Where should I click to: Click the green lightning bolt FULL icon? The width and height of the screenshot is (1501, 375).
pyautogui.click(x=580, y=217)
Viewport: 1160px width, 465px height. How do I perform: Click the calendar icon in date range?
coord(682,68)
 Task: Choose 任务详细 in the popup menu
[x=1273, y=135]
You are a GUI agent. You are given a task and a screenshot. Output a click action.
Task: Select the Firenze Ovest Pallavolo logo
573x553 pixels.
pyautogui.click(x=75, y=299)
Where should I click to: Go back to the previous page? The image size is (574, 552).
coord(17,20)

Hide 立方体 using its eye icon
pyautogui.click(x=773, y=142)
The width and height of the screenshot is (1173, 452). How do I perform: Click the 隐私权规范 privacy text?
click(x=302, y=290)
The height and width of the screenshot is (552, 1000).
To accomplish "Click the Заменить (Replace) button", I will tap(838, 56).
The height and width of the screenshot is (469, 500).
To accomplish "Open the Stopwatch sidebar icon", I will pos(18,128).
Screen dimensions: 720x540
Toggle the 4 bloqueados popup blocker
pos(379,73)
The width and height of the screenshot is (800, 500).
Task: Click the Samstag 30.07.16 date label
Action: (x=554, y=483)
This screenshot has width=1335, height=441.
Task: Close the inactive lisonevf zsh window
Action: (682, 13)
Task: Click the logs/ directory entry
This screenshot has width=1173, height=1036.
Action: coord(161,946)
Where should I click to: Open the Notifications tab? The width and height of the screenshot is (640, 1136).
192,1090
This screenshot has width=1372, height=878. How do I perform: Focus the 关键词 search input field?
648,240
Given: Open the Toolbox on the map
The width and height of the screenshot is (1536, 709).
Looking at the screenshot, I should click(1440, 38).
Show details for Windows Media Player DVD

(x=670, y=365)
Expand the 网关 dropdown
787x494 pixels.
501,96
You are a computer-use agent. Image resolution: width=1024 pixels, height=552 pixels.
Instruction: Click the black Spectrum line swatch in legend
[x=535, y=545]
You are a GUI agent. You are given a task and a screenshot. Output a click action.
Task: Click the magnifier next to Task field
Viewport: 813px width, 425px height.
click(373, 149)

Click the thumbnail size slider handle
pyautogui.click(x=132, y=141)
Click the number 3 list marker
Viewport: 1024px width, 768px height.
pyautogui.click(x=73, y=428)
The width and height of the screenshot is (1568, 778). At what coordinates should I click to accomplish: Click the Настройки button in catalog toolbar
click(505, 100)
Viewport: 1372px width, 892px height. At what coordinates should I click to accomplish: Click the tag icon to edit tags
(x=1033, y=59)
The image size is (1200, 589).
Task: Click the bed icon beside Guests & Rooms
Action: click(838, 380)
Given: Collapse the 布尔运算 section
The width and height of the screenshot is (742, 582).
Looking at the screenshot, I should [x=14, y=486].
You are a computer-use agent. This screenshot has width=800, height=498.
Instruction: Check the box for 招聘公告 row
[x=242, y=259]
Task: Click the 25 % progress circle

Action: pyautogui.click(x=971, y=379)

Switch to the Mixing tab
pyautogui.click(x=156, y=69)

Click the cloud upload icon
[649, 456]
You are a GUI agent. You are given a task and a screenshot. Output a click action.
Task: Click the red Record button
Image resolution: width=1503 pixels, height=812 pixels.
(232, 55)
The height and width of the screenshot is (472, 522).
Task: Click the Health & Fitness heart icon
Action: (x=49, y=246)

=======

▸ Problem to work on
Transcribe all of the material without omitting a line.

▸ Answer box
Where should I click to: Click the green lightning bolt FULL icon? The width and height of the screenshot is (1501, 375).
pyautogui.click(x=580, y=217)
Viewport: 1160px width, 465px height. How do I perform: Click the calendar icon in date range?
coord(682,68)
 Task: Choose 任务详细 in the popup menu
[x=1273, y=135]
You are a GUI agent. You are given a task and a screenshot. Output a click action.
Task: Select the Firenze Ovest Pallavolo logo
573x553 pixels.
pyautogui.click(x=75, y=299)
Where should I click to: Go back to the previous page? The image size is (574, 552).
coord(17,20)

Hide 立方体 using its eye icon
pyautogui.click(x=773, y=142)
The width and height of the screenshot is (1173, 452). How do I perform: Click the 隐私权规范 privacy text?
click(x=302, y=290)
The height and width of the screenshot is (552, 1000).
To accomplish "Click the Заменить (Replace) button", I will tap(838, 56).
The height and width of the screenshot is (469, 500).
To accomplish "Open the Stopwatch sidebar icon", I will pos(18,128).
Screen dimensions: 720x540
Toggle the 4 bloqueados popup blocker
pos(379,73)
The width and height of the screenshot is (800, 500).
Task: Click the Samstag 30.07.16 date label
Action: (x=554, y=483)
This screenshot has width=1335, height=441.
Task: Close the inactive lisonevf zsh window
Action: (682, 13)
Task: Click the logs/ directory entry
This screenshot has width=1173, height=1036.
Action: coord(161,946)
Where should I click to: Open the Notifications tab? The width and height of the screenshot is (640, 1136).
192,1090
This screenshot has width=1372, height=878. How do I perform: Focus the 关键词 search input field?
648,240
Given: Open the Toolbox on the map
The width and height of the screenshot is (1536, 709).
Looking at the screenshot, I should click(1440, 38).
Show details for Windows Media Player DVD

(x=670, y=365)
Expand the 网关 dropdown
787x494 pixels.
501,96
You are a computer-use agent. Image resolution: width=1024 pixels, height=552 pixels.
Instruction: Click the black Spectrum line swatch in legend
[x=535, y=545]
You are a GUI agent. You are given a task and a screenshot. Output a click action.
Task: Click the magnifier next to Task field
Viewport: 813px width, 425px height.
click(373, 149)

Click the thumbnail size slider handle
pyautogui.click(x=132, y=141)
Click the number 3 list marker
Viewport: 1024px width, 768px height.
pyautogui.click(x=73, y=428)
The width and height of the screenshot is (1568, 778). At what coordinates should I click to accomplish: Click the Настройки button in catalog toolbar
click(505, 100)
Viewport: 1372px width, 892px height. At what coordinates should I click to accomplish: Click the tag icon to edit tags
(x=1033, y=59)
The image size is (1200, 589).
Task: Click the bed icon beside Guests & Rooms
Action: click(838, 380)
Given: Collapse the 布尔运算 section
The width and height of the screenshot is (742, 582).
Looking at the screenshot, I should [x=14, y=486].
You are a computer-use agent. This screenshot has width=800, height=498.
Instruction: Check the box for 招聘公告 row
[x=242, y=259]
Task: Click the 25 % progress circle

Action: pyautogui.click(x=971, y=379)

Switch to the Mixing tab
pyautogui.click(x=156, y=69)

Click the cloud upload icon
[649, 456]
You are a GUI agent. You are given a task and a screenshot. Output a click action.
Task: Click the red Record button
Image resolution: width=1503 pixels, height=812 pixels.
(232, 55)
The height and width of the screenshot is (472, 522).
Task: Click the Health & Fitness heart icon
Action: (x=49, y=246)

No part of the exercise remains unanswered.